Where another public entity has determined that the appropriate balance between the need for efficient administration of public programs and public funds and individuals' privacy interests is to allow information sharing for these limited purposes, we do not upset that determination. For example, section 1137 of the Social Security Act requires a variety of public programs, including the Social Security program, state medicaid programs, the food stamp program, certain unemployment compensation programs, and others, to participate in a joint income and eligibility verification system. Similarly, section 222 of the Social Security Act requires the Social Security Administration to provide information to certain state vocational rehabilitation programs for eligibility purposes.
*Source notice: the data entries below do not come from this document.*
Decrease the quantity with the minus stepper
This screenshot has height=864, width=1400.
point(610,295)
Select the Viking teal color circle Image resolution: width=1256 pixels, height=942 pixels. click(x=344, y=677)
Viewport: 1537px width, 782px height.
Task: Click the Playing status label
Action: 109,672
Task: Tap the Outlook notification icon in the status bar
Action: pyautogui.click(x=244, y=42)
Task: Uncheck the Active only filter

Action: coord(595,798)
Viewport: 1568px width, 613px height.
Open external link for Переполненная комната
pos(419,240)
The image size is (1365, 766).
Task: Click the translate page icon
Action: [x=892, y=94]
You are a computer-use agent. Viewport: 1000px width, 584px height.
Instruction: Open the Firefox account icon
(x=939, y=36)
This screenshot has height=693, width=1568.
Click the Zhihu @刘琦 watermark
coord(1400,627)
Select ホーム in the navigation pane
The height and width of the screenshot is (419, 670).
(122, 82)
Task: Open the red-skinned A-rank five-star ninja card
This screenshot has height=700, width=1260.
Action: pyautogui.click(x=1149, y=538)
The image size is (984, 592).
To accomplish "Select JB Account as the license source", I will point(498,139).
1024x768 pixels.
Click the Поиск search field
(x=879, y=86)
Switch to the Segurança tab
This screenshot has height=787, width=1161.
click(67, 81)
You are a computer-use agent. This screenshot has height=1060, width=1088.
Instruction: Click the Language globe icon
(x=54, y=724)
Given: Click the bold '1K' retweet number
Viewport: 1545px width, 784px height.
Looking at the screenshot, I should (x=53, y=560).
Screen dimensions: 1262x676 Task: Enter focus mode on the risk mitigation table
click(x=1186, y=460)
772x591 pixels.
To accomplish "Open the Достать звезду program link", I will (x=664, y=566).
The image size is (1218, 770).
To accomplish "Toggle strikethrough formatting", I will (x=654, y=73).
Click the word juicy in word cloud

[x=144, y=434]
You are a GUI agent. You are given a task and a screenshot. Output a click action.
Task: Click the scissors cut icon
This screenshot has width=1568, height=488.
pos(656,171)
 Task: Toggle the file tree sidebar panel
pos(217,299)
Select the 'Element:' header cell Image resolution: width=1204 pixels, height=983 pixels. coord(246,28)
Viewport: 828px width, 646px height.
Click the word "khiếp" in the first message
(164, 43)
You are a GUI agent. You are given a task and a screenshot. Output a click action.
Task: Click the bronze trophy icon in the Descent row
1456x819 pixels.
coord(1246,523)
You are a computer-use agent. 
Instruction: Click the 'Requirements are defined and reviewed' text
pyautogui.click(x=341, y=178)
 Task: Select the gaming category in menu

In some instances, it is a covered entity that first collects or creates the information that is then disclosed for these systems. We do not prohibit those disclosures.
This does not authorize these entities to share information for claims determinations or ongoing administration of these public programs. This provision is limited to the agencies and activities described above.
Second, § 164.512(k)(6) permits a covered entity that is a government agency administering a government program providing public benefits to disclose protected health information relating to the program to another covered entity that is a government agency administering a government program providing public benefits if the programs serve the same or similar populations and the disclosure of protected health information is necessary to coordinate the covered functions of such programs.
The second provision permits covered entities that are government program providing public benefits that serve the same or similar populations to share protected health information for the purposes of coordinating covered functions of the programs and for general management and administration relating to the covered functions of the programs. Often, similar government health programs are administered by different government agencies. For example, in some states, the Medicaid program and the State Children's Health Insurance Program are administered by different agencies, although they serve similar populations. Many states coordinate eligibility for these two programs, and sometimes offer services through the same delivery systems and contracts. This provision would permit the covered entities administering these programs to share protected health information of program participants to coordinate enrollment and services and to generally improve the health care operations of the programs. We note that this provision does not authorize the agencies to use or disclose the protected health information that is shared for purposes other than as provided for in this paragraph.